EXERCISE PASSAGE:
• • • • • • •
In the “Crime” column in the NYT Sunday Book Review section, editor Marilyn Stasio reviews four works set in different parts of the world.  An anthology of crime stories “USA Noir” published by Akashic, contains mystery stories written by some of our best writers.  Stasio says that there is “hardly a dud in the pack” but some shine above the rest.  From Phoenix to the Aqueduct Racetrack to Boston, these stories feature a wide array of characters from a gangsta-goth teenager to a big lug named Bob who tends bar in Dennis Lehane’s Boston to down on their luck horse trainers at a NY racetrack.

On the other side of the pond, an ex-con named Danny Callaghan has a tough time staying alive in Gene Kerrigan’s novel “Dark Times in the City.”  No sooner than Callaghan is released from a Dublin prison, he is back in trouble.  This is a tale of a ruthless crime boss and dark figures from the underworld.

“The Invisible Code” by Christopher Fowler is quite different.  Set in London, this mystery centers on the city’s Peculiar Crimes Unit.  Its  job is to find the killer of a corpse that was found on the marble floor of a landmark church.  St. Bride’s Church was built on a pagan site of worship honoring Brigit, the Celtic goddess of healing, fire and childbirth.  Because of the location of the murder, Fowler has his detectives investigating the crime in some of the weirder sights of London.
• • • • • • •
Stored entries:
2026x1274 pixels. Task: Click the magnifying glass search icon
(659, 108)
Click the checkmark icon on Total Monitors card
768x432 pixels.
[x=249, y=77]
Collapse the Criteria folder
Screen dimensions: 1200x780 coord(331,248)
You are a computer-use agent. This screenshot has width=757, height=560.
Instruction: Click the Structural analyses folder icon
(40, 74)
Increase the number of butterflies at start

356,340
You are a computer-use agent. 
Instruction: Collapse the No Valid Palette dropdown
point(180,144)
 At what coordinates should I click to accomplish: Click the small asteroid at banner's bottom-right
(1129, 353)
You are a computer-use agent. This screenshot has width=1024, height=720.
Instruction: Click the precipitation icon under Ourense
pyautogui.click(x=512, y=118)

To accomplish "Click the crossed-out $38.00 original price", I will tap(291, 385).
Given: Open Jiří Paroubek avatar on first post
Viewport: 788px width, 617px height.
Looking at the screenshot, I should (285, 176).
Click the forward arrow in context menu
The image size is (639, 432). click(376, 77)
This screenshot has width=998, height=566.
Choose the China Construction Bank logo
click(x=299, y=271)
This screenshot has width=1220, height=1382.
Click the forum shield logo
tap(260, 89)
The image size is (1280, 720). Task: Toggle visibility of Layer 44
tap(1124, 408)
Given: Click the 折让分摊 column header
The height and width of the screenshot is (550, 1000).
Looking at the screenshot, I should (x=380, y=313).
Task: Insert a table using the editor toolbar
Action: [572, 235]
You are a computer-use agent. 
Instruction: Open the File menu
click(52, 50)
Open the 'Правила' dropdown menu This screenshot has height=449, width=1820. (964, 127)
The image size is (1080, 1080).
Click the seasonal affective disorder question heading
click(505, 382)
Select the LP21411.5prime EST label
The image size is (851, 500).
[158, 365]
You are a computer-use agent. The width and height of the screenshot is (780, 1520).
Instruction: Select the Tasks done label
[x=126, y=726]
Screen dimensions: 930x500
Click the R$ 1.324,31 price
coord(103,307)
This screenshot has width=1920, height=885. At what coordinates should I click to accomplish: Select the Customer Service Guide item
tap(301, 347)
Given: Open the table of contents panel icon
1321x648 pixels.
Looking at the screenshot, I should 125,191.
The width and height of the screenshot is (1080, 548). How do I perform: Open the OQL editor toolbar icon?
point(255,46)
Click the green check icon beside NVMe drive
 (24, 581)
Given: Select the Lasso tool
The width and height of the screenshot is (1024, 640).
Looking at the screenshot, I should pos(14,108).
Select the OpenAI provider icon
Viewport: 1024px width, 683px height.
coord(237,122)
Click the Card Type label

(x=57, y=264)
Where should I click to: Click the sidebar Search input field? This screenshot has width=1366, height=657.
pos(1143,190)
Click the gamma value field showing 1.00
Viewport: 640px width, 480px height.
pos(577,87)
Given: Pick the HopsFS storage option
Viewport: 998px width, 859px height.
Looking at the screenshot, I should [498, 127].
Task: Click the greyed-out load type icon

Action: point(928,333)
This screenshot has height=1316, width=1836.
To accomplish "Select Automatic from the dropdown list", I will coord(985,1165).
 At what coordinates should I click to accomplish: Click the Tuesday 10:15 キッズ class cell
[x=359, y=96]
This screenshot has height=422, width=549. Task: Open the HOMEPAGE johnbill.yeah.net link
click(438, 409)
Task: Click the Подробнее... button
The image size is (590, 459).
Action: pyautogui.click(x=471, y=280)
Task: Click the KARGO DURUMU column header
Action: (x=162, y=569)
• • • • • • •
EXERCISES:
**a.** Give every book title named in the crime book review.
**b.** According to the crime book review, which Celtic goddess was honored at the pagan site where St. Bride's Church was built?
The entries come from a separate source and have no connection to the crime book review.

EXERCISE RESULTS:
**a.** "USA Noir," "Dark Times in the City," "The Invisible Code"

**b.** Brigit, the Celtic goddess of healing, fire and childbirth.